GOAL – Which lines in the items below contain the word "value", with case taken into account? List every such line in full.

══════

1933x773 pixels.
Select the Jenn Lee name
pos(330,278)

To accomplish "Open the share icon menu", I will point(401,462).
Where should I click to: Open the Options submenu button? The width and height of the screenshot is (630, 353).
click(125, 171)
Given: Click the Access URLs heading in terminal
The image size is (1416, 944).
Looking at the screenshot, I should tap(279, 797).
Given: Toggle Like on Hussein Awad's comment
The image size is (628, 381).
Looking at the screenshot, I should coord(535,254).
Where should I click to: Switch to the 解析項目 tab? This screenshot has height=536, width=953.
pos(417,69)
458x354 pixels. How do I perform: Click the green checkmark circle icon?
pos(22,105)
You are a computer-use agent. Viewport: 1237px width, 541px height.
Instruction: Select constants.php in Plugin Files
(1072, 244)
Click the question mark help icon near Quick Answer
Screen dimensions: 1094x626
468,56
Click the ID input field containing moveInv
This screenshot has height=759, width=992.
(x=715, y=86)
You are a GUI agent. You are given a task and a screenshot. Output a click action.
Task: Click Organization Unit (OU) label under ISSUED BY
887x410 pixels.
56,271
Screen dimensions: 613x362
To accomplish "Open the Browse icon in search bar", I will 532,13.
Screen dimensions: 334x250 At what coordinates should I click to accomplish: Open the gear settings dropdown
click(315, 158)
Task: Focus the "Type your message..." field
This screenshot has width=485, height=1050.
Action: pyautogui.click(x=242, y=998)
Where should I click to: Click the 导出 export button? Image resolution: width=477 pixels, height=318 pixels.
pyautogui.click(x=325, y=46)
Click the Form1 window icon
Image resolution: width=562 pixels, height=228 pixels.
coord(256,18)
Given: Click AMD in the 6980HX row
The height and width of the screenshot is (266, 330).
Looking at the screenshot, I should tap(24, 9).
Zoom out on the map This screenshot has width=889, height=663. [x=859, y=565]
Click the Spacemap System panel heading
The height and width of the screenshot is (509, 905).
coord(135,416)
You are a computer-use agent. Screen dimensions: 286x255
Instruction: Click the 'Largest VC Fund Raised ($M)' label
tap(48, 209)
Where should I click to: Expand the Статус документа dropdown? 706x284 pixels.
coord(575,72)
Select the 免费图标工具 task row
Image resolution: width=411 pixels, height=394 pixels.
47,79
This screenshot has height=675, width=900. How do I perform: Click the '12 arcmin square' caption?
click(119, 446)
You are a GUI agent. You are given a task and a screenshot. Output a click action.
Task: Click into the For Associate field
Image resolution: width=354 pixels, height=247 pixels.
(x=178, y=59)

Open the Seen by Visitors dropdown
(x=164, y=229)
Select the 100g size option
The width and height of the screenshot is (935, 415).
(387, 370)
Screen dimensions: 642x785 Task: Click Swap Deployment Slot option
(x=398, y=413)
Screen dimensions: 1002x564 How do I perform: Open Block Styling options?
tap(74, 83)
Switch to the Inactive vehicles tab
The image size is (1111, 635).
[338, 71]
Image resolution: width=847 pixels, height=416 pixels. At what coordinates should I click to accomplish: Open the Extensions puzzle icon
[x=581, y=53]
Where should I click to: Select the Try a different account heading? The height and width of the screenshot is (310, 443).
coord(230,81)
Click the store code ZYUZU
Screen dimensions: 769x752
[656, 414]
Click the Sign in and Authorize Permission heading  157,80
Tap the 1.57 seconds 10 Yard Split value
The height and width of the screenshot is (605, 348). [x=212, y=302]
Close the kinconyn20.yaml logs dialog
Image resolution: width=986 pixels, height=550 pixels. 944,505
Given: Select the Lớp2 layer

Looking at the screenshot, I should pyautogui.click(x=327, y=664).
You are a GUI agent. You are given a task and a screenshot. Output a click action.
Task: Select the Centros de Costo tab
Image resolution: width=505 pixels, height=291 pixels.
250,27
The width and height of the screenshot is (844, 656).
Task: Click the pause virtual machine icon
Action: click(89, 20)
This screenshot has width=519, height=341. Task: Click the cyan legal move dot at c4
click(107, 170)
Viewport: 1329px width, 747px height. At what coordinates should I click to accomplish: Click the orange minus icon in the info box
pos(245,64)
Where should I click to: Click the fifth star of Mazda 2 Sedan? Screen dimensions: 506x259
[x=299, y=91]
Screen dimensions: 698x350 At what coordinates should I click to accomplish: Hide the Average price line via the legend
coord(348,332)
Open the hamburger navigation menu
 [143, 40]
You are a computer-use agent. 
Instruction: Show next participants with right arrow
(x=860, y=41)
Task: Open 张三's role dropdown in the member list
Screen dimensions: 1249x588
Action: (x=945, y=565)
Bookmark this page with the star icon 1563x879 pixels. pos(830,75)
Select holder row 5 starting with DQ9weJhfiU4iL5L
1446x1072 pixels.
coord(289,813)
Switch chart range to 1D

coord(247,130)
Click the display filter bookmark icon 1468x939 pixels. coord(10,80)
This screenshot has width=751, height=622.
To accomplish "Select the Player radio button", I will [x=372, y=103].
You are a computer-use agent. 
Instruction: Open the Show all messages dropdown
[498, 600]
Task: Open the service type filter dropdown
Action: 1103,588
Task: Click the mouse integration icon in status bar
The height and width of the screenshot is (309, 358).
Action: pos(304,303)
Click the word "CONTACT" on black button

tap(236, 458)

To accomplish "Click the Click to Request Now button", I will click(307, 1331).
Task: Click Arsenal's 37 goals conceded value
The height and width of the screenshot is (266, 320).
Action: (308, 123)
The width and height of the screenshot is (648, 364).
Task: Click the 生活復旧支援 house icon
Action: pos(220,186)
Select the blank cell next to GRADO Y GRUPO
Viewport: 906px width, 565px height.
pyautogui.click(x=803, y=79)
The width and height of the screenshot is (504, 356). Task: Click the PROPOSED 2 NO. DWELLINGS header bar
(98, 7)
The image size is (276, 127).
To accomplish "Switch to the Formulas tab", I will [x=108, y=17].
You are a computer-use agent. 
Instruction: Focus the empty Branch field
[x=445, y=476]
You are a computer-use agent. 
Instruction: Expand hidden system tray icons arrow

══════

FINISHED TASK –
Tap the 1.57 seconds 10 Yard Split value
Task: Click Arsenal's 37 goals conceded value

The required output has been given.